When a patient saves your life

April 29, 2025, 10:03 p.m.

Content warning: This article contains references to suicide. If you or someone you know are in need of help, you can call the National Suicide Prevention Lifeline at 988.

Picture this – it’s 2022, you have been staring at the same wall for a week when you decide: you have lived long enough.

For months, the thought has lingered: “I don’t want to be here.” But it has never felt final. Until now. You lie on the floor, sobbing so hard you forget what breathing is supposed to feel like. You have spent your life moving forward, but suddenly, there is no forward left.

Your work in clinical research has been the last thing tethering you to the world. You are part of a historic neurosurgical trial to implant stem cells into ischemic stroke patients, attempting to restore movement where none remained. The science is meticulous, the process exhausting, but the potential to change lives is undeniable.

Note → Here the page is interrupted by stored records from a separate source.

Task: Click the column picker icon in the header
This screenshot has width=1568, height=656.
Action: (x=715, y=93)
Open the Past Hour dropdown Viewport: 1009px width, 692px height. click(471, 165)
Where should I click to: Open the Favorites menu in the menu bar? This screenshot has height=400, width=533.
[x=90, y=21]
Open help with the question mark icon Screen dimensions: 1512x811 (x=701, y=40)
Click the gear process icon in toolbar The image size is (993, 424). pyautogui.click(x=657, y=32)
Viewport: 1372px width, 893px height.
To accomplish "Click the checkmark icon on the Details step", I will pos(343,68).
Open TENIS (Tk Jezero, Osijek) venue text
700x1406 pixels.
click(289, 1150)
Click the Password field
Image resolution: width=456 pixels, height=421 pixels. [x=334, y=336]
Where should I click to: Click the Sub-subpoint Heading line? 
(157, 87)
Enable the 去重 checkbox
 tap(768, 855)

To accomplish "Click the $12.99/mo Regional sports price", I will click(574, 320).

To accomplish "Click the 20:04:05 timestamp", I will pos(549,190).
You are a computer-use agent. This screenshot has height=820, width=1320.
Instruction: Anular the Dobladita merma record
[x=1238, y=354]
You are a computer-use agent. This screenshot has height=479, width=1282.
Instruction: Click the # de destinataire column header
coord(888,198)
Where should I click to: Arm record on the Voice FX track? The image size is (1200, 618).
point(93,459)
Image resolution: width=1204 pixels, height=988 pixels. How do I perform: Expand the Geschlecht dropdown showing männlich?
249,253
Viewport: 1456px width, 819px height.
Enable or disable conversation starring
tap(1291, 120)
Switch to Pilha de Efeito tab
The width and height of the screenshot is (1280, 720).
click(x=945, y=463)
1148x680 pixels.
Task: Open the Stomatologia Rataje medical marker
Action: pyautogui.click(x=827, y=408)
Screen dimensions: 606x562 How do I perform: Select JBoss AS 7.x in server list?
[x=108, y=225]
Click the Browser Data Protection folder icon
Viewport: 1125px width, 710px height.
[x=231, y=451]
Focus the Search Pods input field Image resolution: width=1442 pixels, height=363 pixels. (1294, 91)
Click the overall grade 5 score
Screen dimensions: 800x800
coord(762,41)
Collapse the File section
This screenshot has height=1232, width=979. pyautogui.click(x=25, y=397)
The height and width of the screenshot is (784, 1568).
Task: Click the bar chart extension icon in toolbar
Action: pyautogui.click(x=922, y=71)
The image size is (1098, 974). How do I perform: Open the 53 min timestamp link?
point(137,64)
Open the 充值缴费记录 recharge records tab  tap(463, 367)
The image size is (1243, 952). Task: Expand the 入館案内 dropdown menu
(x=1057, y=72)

Yet, even in medicine, no one teaches you how to save yourself.

There are systems in place to resuscitate a heart, to preserve brain tissue after ischemia, to restore function to limbs that have long been still. But where is the protocol for the doctor, the researcher, the nurse who feels themselves deteriorating in real time (see: burnout)? They are taught to diagnose others, to measure suffering on standardized scales. What scale measures the silent, unseen weight carried by those in medicine? What is the love story behind those who give it endlessly? It’s surprising to see how creative one gets to scale up rock bottom.

You run at night past “The Angel of Grief,” her marble body slumped in eternal mourning. In her dismantled presence, you see yourself in this marbled antithesis: where emotionally collapsing is considered beautiful (see: post-mortem). A monument to loss, still standing.

You should have seen this coming. Depression has always lived around you, but never in you. You thought you were immune. You were not. You empty your wishes out into the sky with the hopes a shooting star hears you. How can you expect the dead to reprise affection (see: grief)?

October 2022 arrives with a diagnosis: adjustment disorder with excessive dysphoria, PTSD. It’s hard for others to notice when you are bleeding in full bloom on the surface, crying in the rain to feel a little less alone, surrounded by other tears (see: trauma).

They say love is supposed to be a kind of reprieve, but you have never known it that way. Yours growing up has always been conditional: something given sparingly, taken back without warning (see: lack of empathy). The kind that demands to be proven, chased, earned. The kind that turns absence into a weapon.

And maybe that’s why it took you so long to recognize what was unfolding in the operating room.

You would rather stay in bed and rot, let the weight of yourself fold inward. But there is no option for that. The patient is here. So, you move, even when every cell in your body begs you not to.

It’s ironic being on the other side of mental health — no longer seeing it from the view above. Society begs us to hear others before it’s too late, yet — unless you pay your entire life savings to a professional —  who is there to listen? How many people really understand how difficult it is to open up (see: excessive shame)? Not to feel like a burden or judged? Is this the aftermath of trauma? More suffering?

When you step outside the confining tunnel vision both put you in, you remind yourself you do this because you care. You reinforce positive energy, though oftentimes, it is left in the void. Despite it all, there is this burning desire to do it again. To rebuild something from the wreckage, from your crooked past. Maybe, today is the day your spine is built upwards.

The surgeon moves with precision, his voice steady, his hands unwavering. Love, but in its purest form: uncomplicated, undeserved, freely given. No expectations, no conditions, no waiting for it to be taken away. A patient in need. A physician who answers. You are suddenly reminded that there is love out there. It is incredibly unfamiliar and so nourishing. This is not a typical love story, but it’s the most genuine form of one — unconditional and pure.

And you, who have spent so long searching for meaning, realize you are watching it unfold in front of you. For the first time in months, you feel something other than pain.

I do not want to die.

The dark clouds do not vanish, but I can finally see through them. The weight of your suffering is still there, but so is something else — something you had forgotten how to recognize.

Hope.

Love is the doctor who dedicates their life to restoring function. Love is the patient who reminds you why you are still here.

I’ve always believed my purpose existed to help others. I never considered that medicine, in its own strange, imperfect way, might be the place where I save myself.

It is unfamiliar, but I recognize it now. This is home.

This patient saved my life (see: empathy).